Sequoia Capital: GenAI is Revolutionizing Productivity Ten Times Faster
At Sequoia's AI Ascent conference, several partners conducted a systematic review of the development of GenAI in the past 18 months. The progress of the GenAI field has been far more rapid than expected.
Although the application layer outbreak is not as optimistic as predicted by the market a year ago, Sequoia US partners also noted that the emergence of smarter foundational models, such as Sora, Claude-3, and other new models launched recently, will accelerate the PMF cycle of AI products in the future. Additionally, new technologies take time to mature, and revolutionary applications take time to emerge.
AI can already create and reason. For instance, GenAI can generate text, images, and audio/video, while chatbots can answer questions and assist with multi-step task planning like an agent. This is a significant advancement, as no software has been able to handle both right-brain creative tasks and left-brain logical tasks before. This means that software can now handle both creative and logical tasks, allowing for human-like interaction. This has significant implications for business models.
Why Now
Sequoia partner Pat Grady explains why AI technology is set to explode in the near future by drawing parallels with the evolution of the cloud industry over the past 20 years. Cloud computing has been a major technological shift, disrupting the previous technology landscape and introducing new business models, applications, and human-computer interactions. Similarly, AI is poised to bring about significant changes in various industries. It is advancing in creativity, logical reasoning, and human-computer interaction. In the future, AI could replace software services, unlocking a market potential of tens of trillions of dollars. This presents an unprecedented opportunity for value creation.
Now, AI is Everywhere
Estimates suggest that GenAI generated approximately $3 billion in revenue in the year following its emergence, not including revenue generated by tech giants and cloud service vendors through AI. To put this in perspective, SaaS took nearly a decade to reach this level. The speed and scale of GenAI's growth instills confidence that it is here to stay.
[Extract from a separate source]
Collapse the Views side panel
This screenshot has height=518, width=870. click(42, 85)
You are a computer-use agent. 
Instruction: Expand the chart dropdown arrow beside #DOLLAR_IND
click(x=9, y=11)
The demand for AI is not limited to one or two applications, but encompasses everything. A closer look at revenue and usage data for various AI applications reveals that startups and established technology companies alike have found suitable product-market fits in a range of industries, resulting in a diverse array of application scenarios. Additionally, there has been a rise in foundation model companies that have secured significant funding, while the application layer appears to be in its early stages.
Future: Everything is Generated
AI is a productivity revolution driven by cost on a grand scale. Throughout history, productivity revolutions have followed a similar pattern: people using tools, then people working with machines, and eventually people working with collaborative, networked tools. This suggests that the development of AI will gradually evolve from a single point to a highly integrated network, which will dramatically change the way we work and produce.
A year ago, Jensen Huang predicted that in the future, images would no longer be rendered but generated. This means that we are transitioning from storing information as a matrix of pixels to representing it as a multidimensional concept. Computers will not only be able to render multidimensional representations as images, but also contextualize them. This means they can understand the meaning of 'a' as a letter in a specific context, rather than just an isolated symbol. This ability is a central feature of human thinking. When we learn the letter 'a', we don't memorize a matrix of pixels, but grasp an abstract concept.
The implications for businesses are significant. Companies are currently incorporating AI into specific processes and KPIs. This trend is important because it means they could function like a neural network, where parts connect and work together, learning and adapting to each other in a self-optimizing way to become more efficient. The interplay between these technologies can encourage individuals to be more productive, which could lead to the emergence of more one-person companies.